#### Working data:
^^^^^^^^

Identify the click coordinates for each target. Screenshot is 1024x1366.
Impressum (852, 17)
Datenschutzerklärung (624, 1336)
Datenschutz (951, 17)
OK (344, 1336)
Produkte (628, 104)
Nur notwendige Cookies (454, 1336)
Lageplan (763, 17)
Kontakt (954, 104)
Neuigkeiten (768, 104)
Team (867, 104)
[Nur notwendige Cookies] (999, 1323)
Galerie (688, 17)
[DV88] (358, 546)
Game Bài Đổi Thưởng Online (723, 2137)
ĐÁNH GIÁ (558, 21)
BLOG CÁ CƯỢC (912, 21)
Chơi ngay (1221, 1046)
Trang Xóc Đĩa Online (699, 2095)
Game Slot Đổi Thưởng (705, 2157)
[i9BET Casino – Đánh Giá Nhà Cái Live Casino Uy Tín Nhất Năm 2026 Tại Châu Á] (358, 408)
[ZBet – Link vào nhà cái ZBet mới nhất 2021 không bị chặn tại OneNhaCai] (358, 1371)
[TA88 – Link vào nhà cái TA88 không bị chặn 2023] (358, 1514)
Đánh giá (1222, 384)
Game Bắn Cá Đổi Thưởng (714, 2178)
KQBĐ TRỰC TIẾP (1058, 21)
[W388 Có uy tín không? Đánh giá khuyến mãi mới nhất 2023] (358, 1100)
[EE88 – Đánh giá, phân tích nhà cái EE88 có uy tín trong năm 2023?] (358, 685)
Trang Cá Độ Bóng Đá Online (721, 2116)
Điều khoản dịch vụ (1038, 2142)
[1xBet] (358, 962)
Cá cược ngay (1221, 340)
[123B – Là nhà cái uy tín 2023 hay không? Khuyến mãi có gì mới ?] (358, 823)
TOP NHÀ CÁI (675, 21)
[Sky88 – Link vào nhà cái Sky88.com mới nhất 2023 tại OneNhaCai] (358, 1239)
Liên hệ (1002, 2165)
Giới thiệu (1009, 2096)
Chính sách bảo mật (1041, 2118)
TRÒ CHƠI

^^^^^^^^

#### Task to carry out:
Please transcribe the listing in full. Keep each line exact.

#### Answer to the problem:
Identify the click coordinates for each target. Screenshot is 1024x1366.
Impressum (852, 17)
Datenschutzerklärung (624, 1336)
Datenschutz (951, 17)
OK (344, 1336)
Produkte (628, 104)
Nur notwendige Cookies (454, 1336)
Lageplan (763, 17)
Kontakt (954, 104)
Neuigkeiten (768, 104)
Team (867, 104)
[Nur notwendige Cookies] (999, 1323)
Galerie (688, 17)
[DV88] (358, 546)
Game Bài Đổi Thưởng Online (723, 2137)
ĐÁNH GIÁ (558, 21)
BLOG CÁ CƯỢC (912, 21)
Chơi ngay (1221, 1046)
Trang Xóc Đĩa Online (699, 2095)
Game Slot Đổi Thưởng (705, 2157)
[i9BET Casino – Đánh Giá Nhà Cái Live Casino Uy Tín Nhất Năm 2026 Tại Châu Á] (358, 408)
[ZBet – Link vào nhà cái ZBet mới nhất 2021 không bị chặn tại OneNhaCai] (358, 1371)
[TA88 – Link vào nhà cái TA88 không bị chặn 2023] (358, 1514)
Đánh giá (1222, 384)
Game Bắn Cá Đổi Thưởng (714, 2178)
KQBĐ TRỰC TIẾP (1058, 21)
[W388 Có uy tín không? Đánh giá khuyến mãi mới nhất 2023] (358, 1100)
[EE88 – Đánh giá, phân tích nhà cái EE88 có uy tín trong năm 2023?] (358, 685)
Trang Cá Độ Bóng Đá Online (721, 2116)
Điều khoản dịch vụ (1038, 2142)
[1xBet] (358, 962)
Cá cược ngay (1221, 340)
[123B – Là nhà cái uy tín 2023 hay không? Khuyến mãi có gì mới ?] (358, 823)
TOP NHÀ CÁI (675, 21)
[Sky88 – Link vào nhà cái Sky88.com mới nhất 2023 tại OneNhaCai] (358, 1239)
Liên hệ (1002, 2165)
Giới thiệu (1009, 2096)
Chính sách bảo mật (1041, 2118)
TRÒ CHƠI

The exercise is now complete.